В тамбуре никого не было. Задымив махрой, Назаров погрузился в размышления.
Круговерть, в которую он оказался вовлечен поперек воли, не оставлявшая времени на передышку, вмещала в себя столько событий, что и на год бы хватило. И вот катит он за каким-то лядом в Москву, которую в гробу видел. Да и помощничка ему подсудобили еще того. Чует сердце, нахлебается он с товарищем Раковым, чересчур увлекающимся по женской части. Товарищ поставит весь вагон на уши…
Странным образом невинное слово «вагон», мелькнувшее в беседе с самим собой, вызвало тревогу. В мозгу вспыхнул сигнал опасности, к которой Федор был обостренно чуток. Его мысли незамедлительно переключились на поиски причины беспокойства. Он вспомнил, что и перед сном что-то встревожило его. Что же это было? Вагон, вагон, спецвагон…
– Вы позволите? – распахнув дверь, в тамбур ступил незнакомый пассажир с усами и бородой под Николая Второго, в дорогой ткани пальто, знававшем, заметно, и лучшие времена.
– Пожалуйста, – машинально ответил Назаров, занятый своими думами.

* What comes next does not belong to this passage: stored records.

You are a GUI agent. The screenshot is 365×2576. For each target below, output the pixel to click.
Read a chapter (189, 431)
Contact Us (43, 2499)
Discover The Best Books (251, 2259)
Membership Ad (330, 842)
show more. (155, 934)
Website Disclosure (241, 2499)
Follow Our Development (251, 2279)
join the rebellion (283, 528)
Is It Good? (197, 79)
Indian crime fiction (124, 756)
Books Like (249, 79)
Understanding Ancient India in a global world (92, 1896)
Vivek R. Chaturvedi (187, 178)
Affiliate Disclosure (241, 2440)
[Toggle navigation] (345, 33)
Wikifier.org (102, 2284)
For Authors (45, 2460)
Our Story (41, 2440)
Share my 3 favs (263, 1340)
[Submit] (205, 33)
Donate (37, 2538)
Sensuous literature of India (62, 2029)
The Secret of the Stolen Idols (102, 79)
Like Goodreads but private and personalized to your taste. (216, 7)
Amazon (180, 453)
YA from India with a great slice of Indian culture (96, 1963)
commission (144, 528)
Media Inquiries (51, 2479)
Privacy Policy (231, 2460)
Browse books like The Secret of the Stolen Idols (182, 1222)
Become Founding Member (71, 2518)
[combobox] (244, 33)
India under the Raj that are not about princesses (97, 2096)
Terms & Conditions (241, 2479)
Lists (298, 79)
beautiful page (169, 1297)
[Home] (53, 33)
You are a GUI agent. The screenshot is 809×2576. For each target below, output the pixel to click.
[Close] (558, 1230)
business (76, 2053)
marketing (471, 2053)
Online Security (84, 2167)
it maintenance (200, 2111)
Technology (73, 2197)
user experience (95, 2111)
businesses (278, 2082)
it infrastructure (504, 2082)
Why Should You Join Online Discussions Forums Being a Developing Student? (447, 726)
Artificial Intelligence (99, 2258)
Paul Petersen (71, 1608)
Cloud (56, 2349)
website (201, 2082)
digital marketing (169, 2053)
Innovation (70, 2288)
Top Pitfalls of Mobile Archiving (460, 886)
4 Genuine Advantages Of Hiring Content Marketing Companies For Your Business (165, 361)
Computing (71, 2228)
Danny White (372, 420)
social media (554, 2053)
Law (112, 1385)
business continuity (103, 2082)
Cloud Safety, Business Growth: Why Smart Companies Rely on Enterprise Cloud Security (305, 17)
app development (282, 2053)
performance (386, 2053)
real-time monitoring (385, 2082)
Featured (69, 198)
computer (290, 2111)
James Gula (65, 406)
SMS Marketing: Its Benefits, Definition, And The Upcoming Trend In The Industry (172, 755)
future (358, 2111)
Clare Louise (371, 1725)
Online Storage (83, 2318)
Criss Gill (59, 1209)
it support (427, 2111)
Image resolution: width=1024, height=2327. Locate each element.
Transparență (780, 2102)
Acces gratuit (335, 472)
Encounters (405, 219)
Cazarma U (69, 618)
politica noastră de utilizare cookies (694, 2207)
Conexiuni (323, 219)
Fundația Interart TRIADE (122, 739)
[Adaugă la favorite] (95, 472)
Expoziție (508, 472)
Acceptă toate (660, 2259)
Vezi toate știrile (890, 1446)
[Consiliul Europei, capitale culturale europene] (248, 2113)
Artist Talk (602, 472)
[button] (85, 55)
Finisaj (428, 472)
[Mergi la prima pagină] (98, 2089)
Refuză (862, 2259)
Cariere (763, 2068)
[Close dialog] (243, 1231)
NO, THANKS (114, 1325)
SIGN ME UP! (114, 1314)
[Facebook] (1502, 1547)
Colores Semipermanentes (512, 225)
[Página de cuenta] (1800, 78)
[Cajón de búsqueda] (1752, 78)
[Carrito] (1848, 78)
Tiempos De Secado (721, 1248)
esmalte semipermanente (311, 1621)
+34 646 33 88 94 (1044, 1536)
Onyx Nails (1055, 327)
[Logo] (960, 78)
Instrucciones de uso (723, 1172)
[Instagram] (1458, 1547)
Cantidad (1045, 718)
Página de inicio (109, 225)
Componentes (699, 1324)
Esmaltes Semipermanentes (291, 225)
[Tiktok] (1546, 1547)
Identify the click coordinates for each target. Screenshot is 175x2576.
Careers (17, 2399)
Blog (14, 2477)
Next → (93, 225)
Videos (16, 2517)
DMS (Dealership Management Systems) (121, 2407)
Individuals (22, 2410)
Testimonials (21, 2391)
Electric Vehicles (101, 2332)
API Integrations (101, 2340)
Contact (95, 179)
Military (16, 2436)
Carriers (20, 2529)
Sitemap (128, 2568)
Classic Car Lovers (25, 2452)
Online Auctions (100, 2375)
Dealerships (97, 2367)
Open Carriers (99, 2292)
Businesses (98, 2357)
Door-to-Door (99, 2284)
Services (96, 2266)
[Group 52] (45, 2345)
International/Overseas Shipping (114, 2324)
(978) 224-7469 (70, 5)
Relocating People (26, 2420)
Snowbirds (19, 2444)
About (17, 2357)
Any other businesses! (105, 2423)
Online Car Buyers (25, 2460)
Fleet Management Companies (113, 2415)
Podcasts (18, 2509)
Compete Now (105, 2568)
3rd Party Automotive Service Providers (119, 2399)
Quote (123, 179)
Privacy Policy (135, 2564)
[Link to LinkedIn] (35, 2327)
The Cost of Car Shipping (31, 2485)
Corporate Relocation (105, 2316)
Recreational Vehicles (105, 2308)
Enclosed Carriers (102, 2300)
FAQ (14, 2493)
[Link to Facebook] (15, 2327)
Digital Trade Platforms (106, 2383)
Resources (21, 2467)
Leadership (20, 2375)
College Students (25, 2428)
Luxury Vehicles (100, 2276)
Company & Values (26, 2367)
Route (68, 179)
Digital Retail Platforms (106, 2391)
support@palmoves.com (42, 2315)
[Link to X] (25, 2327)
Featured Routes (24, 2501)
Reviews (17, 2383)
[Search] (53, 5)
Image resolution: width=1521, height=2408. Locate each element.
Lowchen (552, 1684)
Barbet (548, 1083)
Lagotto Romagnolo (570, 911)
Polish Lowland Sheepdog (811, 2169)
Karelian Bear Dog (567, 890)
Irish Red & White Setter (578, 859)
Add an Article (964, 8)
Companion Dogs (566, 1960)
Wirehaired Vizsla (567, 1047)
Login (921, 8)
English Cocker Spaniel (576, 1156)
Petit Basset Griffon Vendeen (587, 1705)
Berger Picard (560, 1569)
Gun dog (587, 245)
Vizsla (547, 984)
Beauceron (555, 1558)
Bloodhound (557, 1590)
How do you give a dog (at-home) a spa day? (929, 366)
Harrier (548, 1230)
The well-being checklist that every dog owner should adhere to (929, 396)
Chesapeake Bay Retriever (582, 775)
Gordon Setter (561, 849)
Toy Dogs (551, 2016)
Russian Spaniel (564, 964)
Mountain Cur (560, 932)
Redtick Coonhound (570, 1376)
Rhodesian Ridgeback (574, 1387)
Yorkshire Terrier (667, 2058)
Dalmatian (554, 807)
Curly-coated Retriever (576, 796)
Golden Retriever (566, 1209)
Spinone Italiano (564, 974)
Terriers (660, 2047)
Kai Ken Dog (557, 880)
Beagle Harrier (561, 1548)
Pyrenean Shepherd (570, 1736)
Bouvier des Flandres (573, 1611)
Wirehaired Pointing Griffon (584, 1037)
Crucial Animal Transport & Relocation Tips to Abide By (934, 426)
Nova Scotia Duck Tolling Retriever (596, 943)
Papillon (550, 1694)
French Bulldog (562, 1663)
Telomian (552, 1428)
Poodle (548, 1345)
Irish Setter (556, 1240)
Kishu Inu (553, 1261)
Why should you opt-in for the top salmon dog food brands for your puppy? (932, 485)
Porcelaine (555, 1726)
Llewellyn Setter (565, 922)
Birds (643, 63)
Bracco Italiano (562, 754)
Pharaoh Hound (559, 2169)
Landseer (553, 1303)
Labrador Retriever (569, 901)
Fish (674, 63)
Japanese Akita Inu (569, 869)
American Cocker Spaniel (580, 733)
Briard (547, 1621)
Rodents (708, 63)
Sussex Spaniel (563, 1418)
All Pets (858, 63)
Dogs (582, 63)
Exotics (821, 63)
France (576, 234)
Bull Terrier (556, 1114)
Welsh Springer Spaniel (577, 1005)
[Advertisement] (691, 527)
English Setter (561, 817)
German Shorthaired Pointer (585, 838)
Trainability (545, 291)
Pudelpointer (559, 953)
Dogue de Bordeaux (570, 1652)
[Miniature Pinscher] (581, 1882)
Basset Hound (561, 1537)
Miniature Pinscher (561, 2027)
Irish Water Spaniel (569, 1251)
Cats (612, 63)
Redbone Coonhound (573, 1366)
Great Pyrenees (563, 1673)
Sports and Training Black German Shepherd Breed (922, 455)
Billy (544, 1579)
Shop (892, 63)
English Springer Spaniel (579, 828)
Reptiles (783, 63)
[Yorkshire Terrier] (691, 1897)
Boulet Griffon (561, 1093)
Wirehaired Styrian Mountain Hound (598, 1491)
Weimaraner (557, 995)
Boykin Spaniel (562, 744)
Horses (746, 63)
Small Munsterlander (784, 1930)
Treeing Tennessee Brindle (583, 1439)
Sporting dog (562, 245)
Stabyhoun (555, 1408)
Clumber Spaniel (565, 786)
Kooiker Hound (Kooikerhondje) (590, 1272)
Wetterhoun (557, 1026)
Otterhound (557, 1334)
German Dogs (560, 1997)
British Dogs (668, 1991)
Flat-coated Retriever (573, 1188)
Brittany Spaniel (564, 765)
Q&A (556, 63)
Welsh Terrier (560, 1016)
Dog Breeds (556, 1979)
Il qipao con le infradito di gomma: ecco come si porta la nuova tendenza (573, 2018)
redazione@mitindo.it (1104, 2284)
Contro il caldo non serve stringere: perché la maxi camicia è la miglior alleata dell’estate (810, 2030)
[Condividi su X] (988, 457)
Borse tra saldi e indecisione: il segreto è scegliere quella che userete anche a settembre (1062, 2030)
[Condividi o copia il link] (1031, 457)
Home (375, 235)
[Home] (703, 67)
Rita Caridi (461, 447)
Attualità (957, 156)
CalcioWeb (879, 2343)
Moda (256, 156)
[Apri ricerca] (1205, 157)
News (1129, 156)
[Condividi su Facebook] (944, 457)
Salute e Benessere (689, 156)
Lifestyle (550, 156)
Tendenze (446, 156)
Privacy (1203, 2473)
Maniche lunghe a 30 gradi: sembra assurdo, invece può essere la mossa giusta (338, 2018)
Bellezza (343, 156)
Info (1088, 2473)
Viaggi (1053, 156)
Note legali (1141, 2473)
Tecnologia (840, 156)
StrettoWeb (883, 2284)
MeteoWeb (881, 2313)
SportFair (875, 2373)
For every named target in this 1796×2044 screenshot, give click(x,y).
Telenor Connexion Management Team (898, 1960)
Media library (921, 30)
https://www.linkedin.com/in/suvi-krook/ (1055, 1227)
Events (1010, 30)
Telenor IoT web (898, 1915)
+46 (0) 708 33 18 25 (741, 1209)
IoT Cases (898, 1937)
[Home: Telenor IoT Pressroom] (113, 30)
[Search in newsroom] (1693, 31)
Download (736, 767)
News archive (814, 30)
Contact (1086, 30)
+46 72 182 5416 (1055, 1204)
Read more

– Не желаете угоститься? – Федор увидел перед собой открытую папиросную коробку.
– Нет, спасибо, я уже.
– Вы знаете, наш поезд не долее чем через восемь минут въедет в Рузовку. Я слышал, мы там простоим что-то около часу. Говорят, после данной станции проходу не будет от заградотрядов. И в поле, говорят, поезд останавливать станут. Что делается, правда?
– Правда, – несколько раздраженно ответил Назаров.
Разговорчивый курильщик не давал ему сосредоточиться.
– Вы знаете, в поселке Рузовка проживают исключительно одни железнодорожники, представляете? Как вы думате, Брестский мир для нас благо или зло? О, мы уже тормозим…
– Прошу прощения, вынужден вас покинуть, – Федор попытался выйти, но был ухвачен за рукав.
– Извините великодушно, но позвольте удовлетворить любопытство. Вы ведь солдат, не так ли? Довелось вам участвовать в боевых действиях отгремевшей войны?
Только резкий толчок внезапно остановившегося поезда позволил солдату Назарову освободиться от цепких пальцев любопытного господина, чем Федор тут же воспользовался и наконец выбрался из прокуренного вагонного «предбанника».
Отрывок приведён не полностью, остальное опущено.